DB Breweries put its hardware requirements out to tender with IBM, Dell and HP all competing for the contract. Wakefield, like Auckland-based freight forwarding and logistics firm Mainfreight, wanted one vendor to meet all its needs.
“If you are a complete one stop shop there are not many service calls to make to other vendors [if something goes wrong].”
After extensive research which included canvassing 25 professional organisations and government agencies on their opinions, as well as rating competitors and allotting points based on key requirements, HP was awarded the contract.
Virtual support for DR
DB Breweries has also committed to a number of other projects as well as the SAP implementation and datacentre hardware upgrade.
The brewery has invested in VMware’s ESX server to ensure minimum downtime in the case of a disaster, such as a server going down or a backup failure.

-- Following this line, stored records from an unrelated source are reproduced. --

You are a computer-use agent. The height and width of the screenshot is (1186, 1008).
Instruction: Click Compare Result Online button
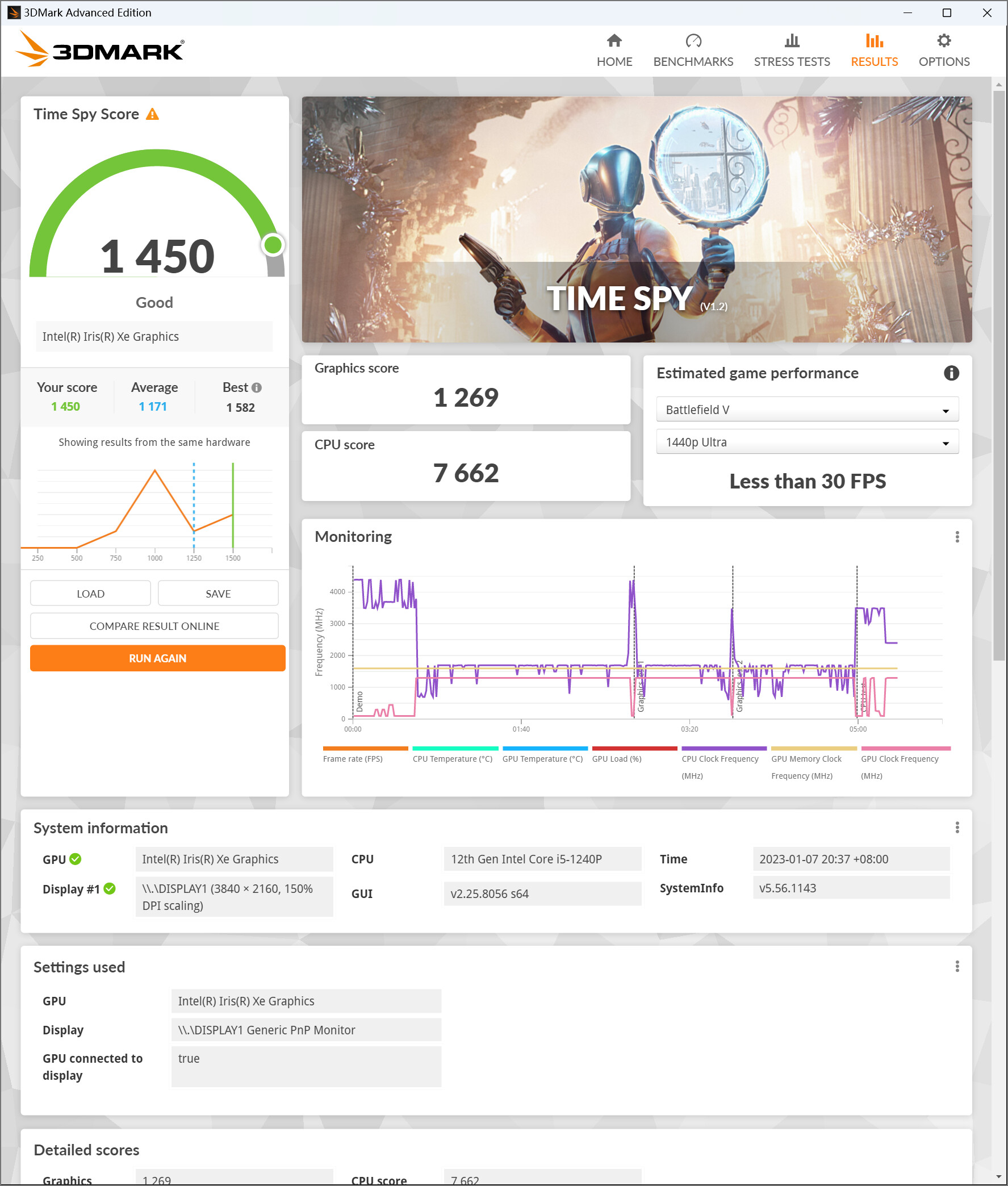[x=154, y=626]
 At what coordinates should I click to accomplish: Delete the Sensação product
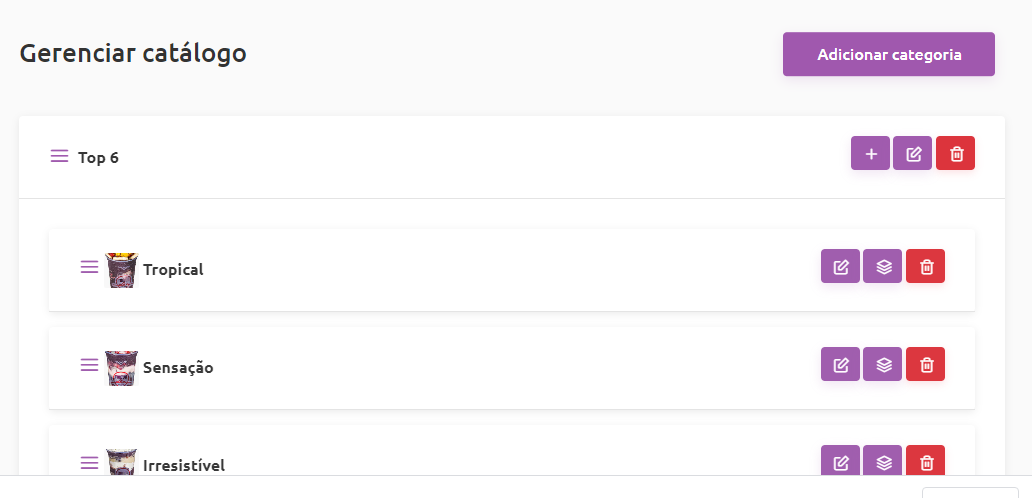[925, 364]
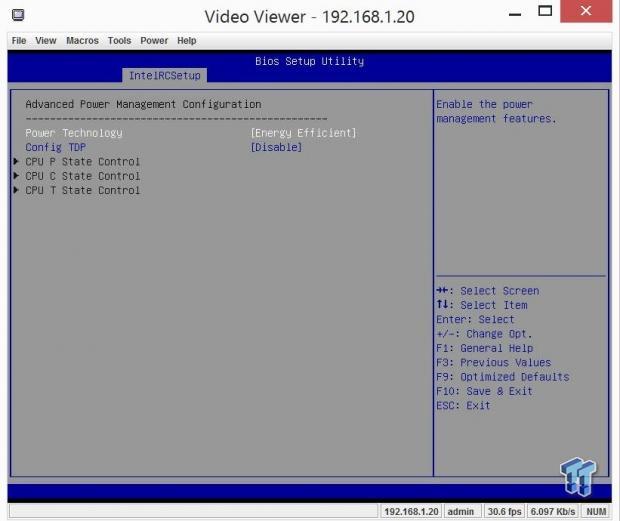Select the Config TDP setting label
Image resolution: width=620 pixels, height=521 pixels.
55,147
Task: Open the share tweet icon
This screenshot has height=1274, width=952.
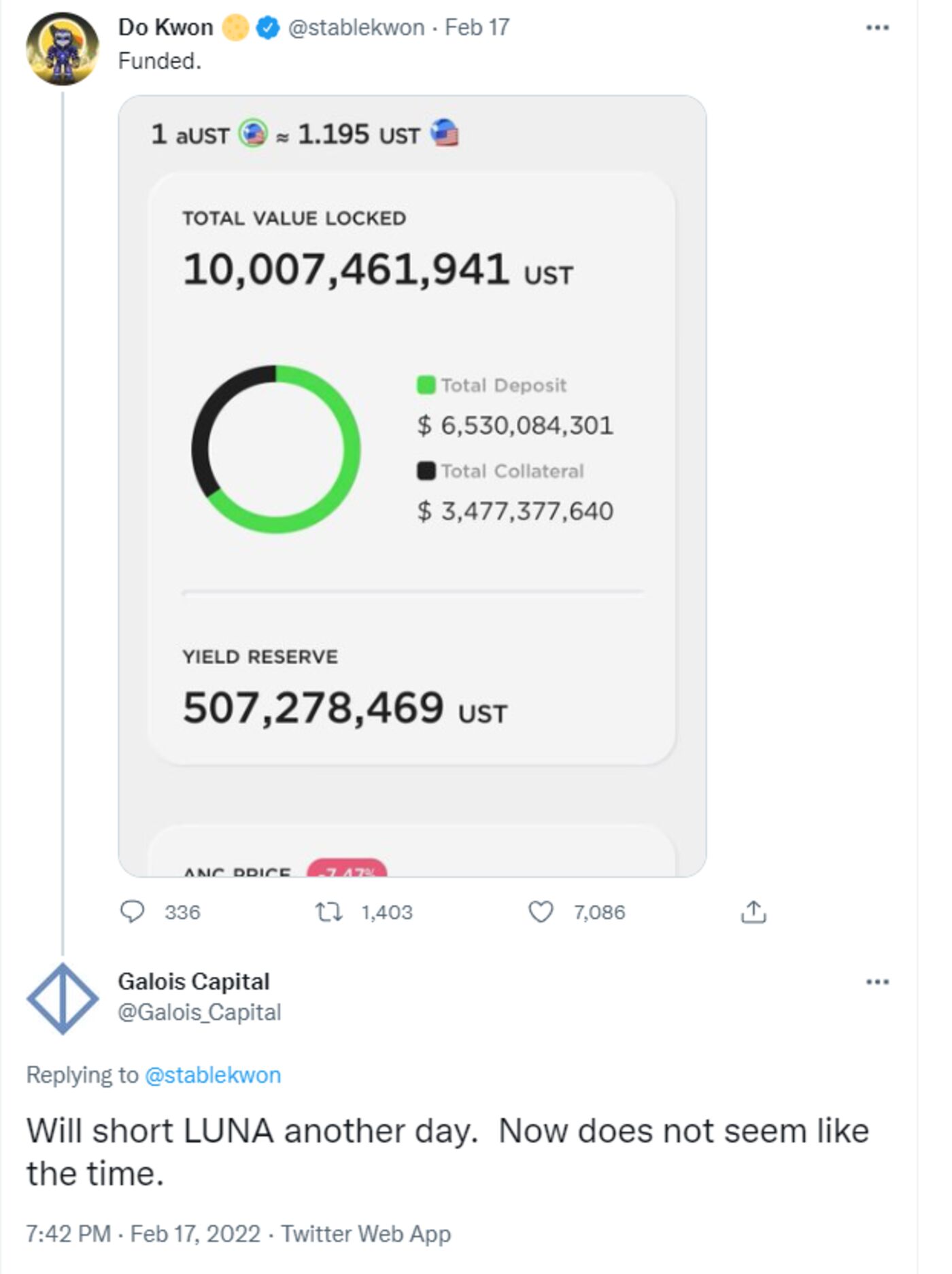Action: pos(753,912)

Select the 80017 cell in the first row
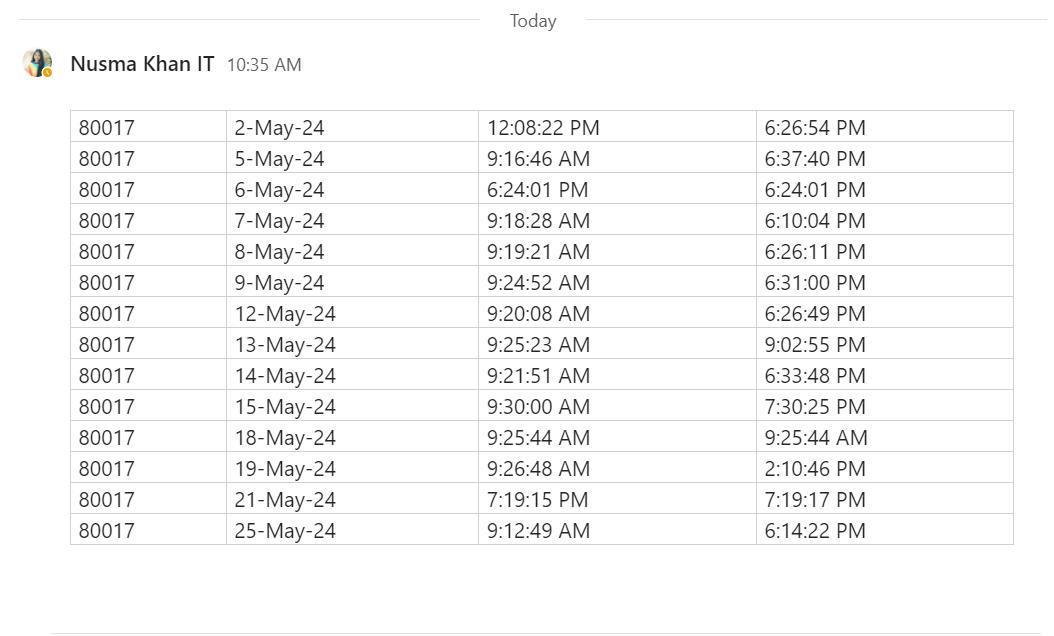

A [virtual] snapshot of the production environment could be taken on any one day, and according to Wakefield, if a disaster did a occur the snapshot could be replicated and the whole business up and running from a site in Christchurch in 40 minutes.
Additionally, DB Breweries is set to refresh its PC fleet — which includes laptops and desktops — when the current lease runs out in May. Wakefield refused to divulge information about its current supplier, but said it would conduct the same weighting process of reliability and support [as for the servers] before deciding on a vendor for the refresh.
The brewery has been trialling five HP models since Christmas, yet Wakefield said it is not a given that it would go with HP.
Despite committing to a refresh, DB Breweries won’t take the opportunity to upgrade to Windows Vista. Such a migration is still at least three years away, according to Wakefield. The PC fleet, when refreshed in May, will continue to run Windows XP.
Wakefield said its SAP implementation, and subsequent datacentre refresh, was such a big project that a settling in period was needed before the new operating system was introduced.